In early September, Arsene Wenger, FIFA’s chief of global football development announced plans to increase the frequency of the World Cup from every four years to every two. This would mean that there would be a major international tournament every summer (with men’s and women’s competitions taking place in alternating years), but would see fewer qualifying games at other times.
The plans aren’t set in stone yet as FIFA is currently undertaking a feasibility study to understand what impact the proposals would have on the sport. Earlier in 2021, 166 of the 211 FIFA member associations voted in favour of undertaking these investigations following the initial publication of the proposals by the Saudi Arabia Football Federation.
Former Liverpool player, Michael Owen is one of ten big-name players that has been flown out to Qatar to meet with Wenger for discussions on the plans.
FIFA’s president, Gianni Infantino, was careful in his comments about the announcements, adding that this was simply an investigation to understand how different stakeholders feel about the idea. Though he also added that he believes that there are too many “meaningless” international football games under the current setup and that changing the scheduling could resolve this.
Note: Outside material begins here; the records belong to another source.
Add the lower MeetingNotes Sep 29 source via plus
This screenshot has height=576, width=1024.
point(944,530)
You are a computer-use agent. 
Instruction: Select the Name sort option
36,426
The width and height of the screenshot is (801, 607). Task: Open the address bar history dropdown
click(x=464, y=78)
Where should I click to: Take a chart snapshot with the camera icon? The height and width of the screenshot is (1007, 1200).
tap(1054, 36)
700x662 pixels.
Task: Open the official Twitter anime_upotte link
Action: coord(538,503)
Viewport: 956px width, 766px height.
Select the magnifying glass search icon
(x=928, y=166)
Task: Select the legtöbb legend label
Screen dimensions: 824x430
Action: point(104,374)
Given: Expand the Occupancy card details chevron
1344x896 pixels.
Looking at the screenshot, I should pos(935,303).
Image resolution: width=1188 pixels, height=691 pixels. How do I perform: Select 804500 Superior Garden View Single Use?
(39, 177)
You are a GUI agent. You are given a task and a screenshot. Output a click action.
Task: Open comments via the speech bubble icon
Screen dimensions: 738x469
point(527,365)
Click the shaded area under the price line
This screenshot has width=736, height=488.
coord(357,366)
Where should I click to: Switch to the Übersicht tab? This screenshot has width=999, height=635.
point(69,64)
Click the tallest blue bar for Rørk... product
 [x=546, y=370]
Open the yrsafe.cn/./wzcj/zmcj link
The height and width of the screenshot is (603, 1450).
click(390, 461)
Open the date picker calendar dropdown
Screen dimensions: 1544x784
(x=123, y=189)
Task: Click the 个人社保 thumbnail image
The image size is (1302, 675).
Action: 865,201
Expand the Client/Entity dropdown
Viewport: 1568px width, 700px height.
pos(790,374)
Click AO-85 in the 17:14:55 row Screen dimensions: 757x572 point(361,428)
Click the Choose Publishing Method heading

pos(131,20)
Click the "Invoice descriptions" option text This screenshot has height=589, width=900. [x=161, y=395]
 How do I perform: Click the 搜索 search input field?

What Does Klopp Have to Say?
Unsurprisingly, Klopp was less than enthusiastic about the plans for a biennial World Cup. In his previous criticisms about fixture congestion, his focus has always been on player welfare, and that has again been his primary concern here. He has also often put his metaphorical money where his mouth is, resting his players when he can.
He told The Guardian newspaper that footballing authorities could only come up with new ideas that involved more games and that this was proof that they “do not care” about the welfare and wellbeing of players.
This was on the back of concerns in September about whether South American players would be allowed to play in early Premier League games after matches were scheduled during the international break.
Wenger recently visited Klopp in Liverpool to get his views on the World Cup proposals. The German reportedly told the Frenchman that the pre-season, where players can prepare, train, and re-energise would be lost if a World Cup took place every two years. He argued that such plans would result in a degradation of the sport and the quality of games played.
One Voice of Many
Klopp isn’t alone in his criticism of FIFA’s suggestions. UEFA has come out against the plans, with its president, Aleksander Ceferin stating that he has “grave concerns”. Fans’ groups have also opposed the idea, putting out a joint statement saying that “the overwhelming majority of fans oppose” the plans and that FIFA’s move “threatens to destroy the already fragile balance” between the different levels of football.